Uitspraak
RECHTBANK DEN HAAG
[eiser] , eiser V-nummer: [V-nummer] (gemachtigde: mr. A. Hol),
Procesverloop
Overwegingen
Beslissing
- verklaart het beroep ongegrond;
- wijst het verzoek om schadevergoeding af.
Rechtbank Den Haag
In deze zaak heeft de Rechtbank Den Haag op 11 juli 2024 uitspraak gedaan in een bestuursrechtelijke procedure betreffende de maatregel van bewaring van een Algerijnse eiser. De minister van Asiel en Migratie had op 20 juni 2024 de maatregel van bewaring opgelegd op grond van artikel 59, eerste lid, aanhef en onder a, van de Vreemdelingenwet 2000. Eiser heeft tegen dit besluit beroep ingesteld, dat tevens als verzoek om schadevergoeding moet worden aangemerkt. Tijdens de zitting op 8 juli 2024 is eiser verschenen, bijgestaan door zijn gemachtigde, en heeft hij zijn standpunt toegelicht. De minister was vertegenwoordigd door zijn gemachtigde.

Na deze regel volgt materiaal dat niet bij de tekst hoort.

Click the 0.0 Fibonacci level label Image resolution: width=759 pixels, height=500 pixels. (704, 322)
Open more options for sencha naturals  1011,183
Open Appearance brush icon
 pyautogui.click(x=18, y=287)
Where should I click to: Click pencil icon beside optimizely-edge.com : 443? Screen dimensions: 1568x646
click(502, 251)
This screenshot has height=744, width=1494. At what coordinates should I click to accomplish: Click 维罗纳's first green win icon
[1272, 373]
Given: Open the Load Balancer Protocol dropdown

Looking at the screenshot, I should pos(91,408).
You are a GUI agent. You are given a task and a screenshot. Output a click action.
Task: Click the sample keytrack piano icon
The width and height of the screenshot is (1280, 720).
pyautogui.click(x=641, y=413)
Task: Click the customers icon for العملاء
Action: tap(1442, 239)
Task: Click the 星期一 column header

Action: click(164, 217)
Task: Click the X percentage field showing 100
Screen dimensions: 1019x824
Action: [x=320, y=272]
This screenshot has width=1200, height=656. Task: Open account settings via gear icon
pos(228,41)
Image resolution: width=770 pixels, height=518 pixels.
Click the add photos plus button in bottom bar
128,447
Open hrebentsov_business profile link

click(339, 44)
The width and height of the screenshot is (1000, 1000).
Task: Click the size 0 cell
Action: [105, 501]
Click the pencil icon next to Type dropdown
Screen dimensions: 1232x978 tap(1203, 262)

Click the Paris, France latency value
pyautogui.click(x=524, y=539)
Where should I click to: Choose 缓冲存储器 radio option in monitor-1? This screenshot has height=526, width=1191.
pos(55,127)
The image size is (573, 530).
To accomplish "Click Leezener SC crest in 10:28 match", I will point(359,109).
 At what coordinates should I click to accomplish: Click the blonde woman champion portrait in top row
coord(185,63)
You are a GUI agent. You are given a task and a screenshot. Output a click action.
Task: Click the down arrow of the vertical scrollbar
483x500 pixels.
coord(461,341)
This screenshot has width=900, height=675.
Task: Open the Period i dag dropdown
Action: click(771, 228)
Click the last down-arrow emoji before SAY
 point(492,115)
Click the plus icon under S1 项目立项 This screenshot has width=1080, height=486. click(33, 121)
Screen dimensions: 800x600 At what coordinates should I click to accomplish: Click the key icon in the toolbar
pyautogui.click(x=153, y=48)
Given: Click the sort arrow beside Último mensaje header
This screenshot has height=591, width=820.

Eiser stelt dat hij wil meewerken aan zijn vertrek naar Algerije, maar de rechtbank oordeelt dat de gronden voor de maatregel van bewaring, met name de zware gronden 3e en 3i, feitelijk juist zijn en voldoende zijn gemotiveerd. De rechtbank concludeert dat de eerdere stellingen van eiser over zijn medewerking niet voldoende zijn om de maatregel te weerleggen. De rechtbank heeft ambtshalve getoetst of de maatregel van bewaring onrechtmatig was, maar oordeelt dat dit niet het geval is. Het beroep van eiser wordt ongegrond verklaard en het verzoek om schadevergoeding wordt afgewezen. De rechtbank wijst erop dat er geen aanleiding is voor een proceskostenveroordeling.